Accord Opep – non-Opep : Les mises en garde de l’AIE

Les cours du brut poursuivaient leur hausse mardi dans les échanges européens, bien que l’application de l’accord de l’OPEP sur la réduction de la production devrait commencer en janvier prochain. Déjà le Koweit, le Qatar et les Emirats arabes unis ont confirmé la réduction de leur offre respective à partir de cette date, conformément à la décision du cartel. 

Des annonces qui suivent la première réaction de l’Arabie saoudite, qui a alerté ses clients européens et américains de la baisse de ses exportations de brut, excluant seulement de ses restrictions les clients asiatiques. Ces simples annonces et autres déclarations ont changé complètement la donne sur les marchés pétroliers et redonné aux confiance investisseurs et aux potentiels acteurs dans le secteur énergétique.

Mardi vers 16 heures, le cours du Brent flirtait avec les 56 dollars le baril, à 55,61, alors que le WTI valait à la même heure 52,66 dollars le baril. Des tendances haussières qui n’ont pas échappé aux experts de l’Agence internationale de l’Energie, un organisme qui défend les intérêts des pays occidentaux consommateurs de pétrole. Selon l’AIE, les stocks mondiaux pourraient commencer à baisser au premier semestre 2017 si les membres de l’OPEP et ceux hors-OPEP respectent leurs engagements signés récemment.

« L’accord porte sur une durée de six mois et nous devons lui laisser le temps d’être mis en œuvre avant de réévaluer notre prévision de marché. En cas de réussite, cela se traduira par une hausse des prix et une stabilité en termes de revenus pour les producteurs », estime l’AIE dans son rapport mensuel publié hier et cité par l’agence Reuters. 

Pour les experts de l’AIE, la demande mondiale de pétrole augmentera plus fortement que prévu en 2017, ce qui risque de converger avec la baisse ou la réduction de la production de brut la même année.

C’est ainsi que cette agence prévoit une hausse de 120 000 barils par jour de cette demande mondiale, la portant à 1,4 million de barils/j, bien qu’elle croie qu’il est trop tôt pour faire une évaluation de l’impact des derniers changements et surtout des décisions de réduction.

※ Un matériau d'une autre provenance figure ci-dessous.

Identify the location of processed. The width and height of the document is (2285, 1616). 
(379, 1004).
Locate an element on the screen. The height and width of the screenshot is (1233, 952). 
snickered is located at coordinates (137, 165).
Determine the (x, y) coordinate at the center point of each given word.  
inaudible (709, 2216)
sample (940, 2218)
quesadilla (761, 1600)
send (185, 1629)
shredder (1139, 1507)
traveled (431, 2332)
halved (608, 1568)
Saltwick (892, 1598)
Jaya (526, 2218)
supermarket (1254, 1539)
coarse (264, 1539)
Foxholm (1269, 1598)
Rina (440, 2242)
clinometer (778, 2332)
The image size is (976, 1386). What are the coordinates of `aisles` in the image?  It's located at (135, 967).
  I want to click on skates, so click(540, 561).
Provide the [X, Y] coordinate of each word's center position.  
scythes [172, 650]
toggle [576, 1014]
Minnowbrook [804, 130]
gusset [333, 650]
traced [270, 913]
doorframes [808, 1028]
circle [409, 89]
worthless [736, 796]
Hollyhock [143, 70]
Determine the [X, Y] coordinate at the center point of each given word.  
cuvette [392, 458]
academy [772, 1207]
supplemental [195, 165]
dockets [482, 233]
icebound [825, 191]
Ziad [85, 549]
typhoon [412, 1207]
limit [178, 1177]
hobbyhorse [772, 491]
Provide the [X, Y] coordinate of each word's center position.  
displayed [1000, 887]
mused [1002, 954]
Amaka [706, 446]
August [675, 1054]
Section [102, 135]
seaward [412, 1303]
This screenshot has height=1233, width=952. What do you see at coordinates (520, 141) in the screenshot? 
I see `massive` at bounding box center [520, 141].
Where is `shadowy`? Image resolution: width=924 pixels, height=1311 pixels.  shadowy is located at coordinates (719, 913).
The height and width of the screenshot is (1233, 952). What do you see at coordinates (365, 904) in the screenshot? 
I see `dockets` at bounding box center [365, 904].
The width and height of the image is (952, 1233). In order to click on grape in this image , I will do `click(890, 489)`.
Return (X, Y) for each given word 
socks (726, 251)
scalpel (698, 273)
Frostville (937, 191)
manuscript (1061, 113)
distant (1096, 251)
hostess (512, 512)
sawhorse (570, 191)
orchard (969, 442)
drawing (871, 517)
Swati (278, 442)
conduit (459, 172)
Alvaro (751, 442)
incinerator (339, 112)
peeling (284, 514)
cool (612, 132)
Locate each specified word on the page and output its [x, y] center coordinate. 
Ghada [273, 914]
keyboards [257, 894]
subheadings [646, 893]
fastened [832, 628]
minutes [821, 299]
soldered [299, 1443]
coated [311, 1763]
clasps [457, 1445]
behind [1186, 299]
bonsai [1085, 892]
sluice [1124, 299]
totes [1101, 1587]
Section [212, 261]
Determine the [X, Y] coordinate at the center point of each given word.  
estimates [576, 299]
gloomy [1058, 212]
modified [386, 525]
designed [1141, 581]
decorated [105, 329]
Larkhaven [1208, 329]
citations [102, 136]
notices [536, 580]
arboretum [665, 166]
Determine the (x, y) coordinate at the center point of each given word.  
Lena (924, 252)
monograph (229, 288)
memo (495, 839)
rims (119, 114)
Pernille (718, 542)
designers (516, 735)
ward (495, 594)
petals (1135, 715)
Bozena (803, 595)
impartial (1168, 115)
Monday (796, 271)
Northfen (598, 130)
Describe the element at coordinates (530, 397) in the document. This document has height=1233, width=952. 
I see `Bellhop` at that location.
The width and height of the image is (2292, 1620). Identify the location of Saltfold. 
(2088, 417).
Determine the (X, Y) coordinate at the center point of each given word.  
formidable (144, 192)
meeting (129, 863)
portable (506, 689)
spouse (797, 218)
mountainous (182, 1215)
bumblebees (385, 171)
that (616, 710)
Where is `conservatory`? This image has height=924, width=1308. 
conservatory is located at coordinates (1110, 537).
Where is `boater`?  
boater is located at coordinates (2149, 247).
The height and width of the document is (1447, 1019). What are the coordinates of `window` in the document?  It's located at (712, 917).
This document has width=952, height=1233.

Cependant, l’AIE ne manque pas d’avertir qu’en cas d’échec de la mise en application de l’accord entre les membres de l’OPEP et des non-OPEP, cela « induirait le risque d’une quatrième année d’accumulation de stocks et celui d’un retour à la baisse des prix ».

C’est exactement cette crainte qui mobilise l’OPEP et ses partenaires à vouloir mettre en place un comité technique de suivi et de contrôle. Tous les experts le disent, c’est la rigueur, la discipline et le respect des clauses des accords et des quotas qui vont renforcer la crédibilité des producteurs et redonne la confiance aux investisseurs. Un défi que l’OPEP tentera de relever en 2017.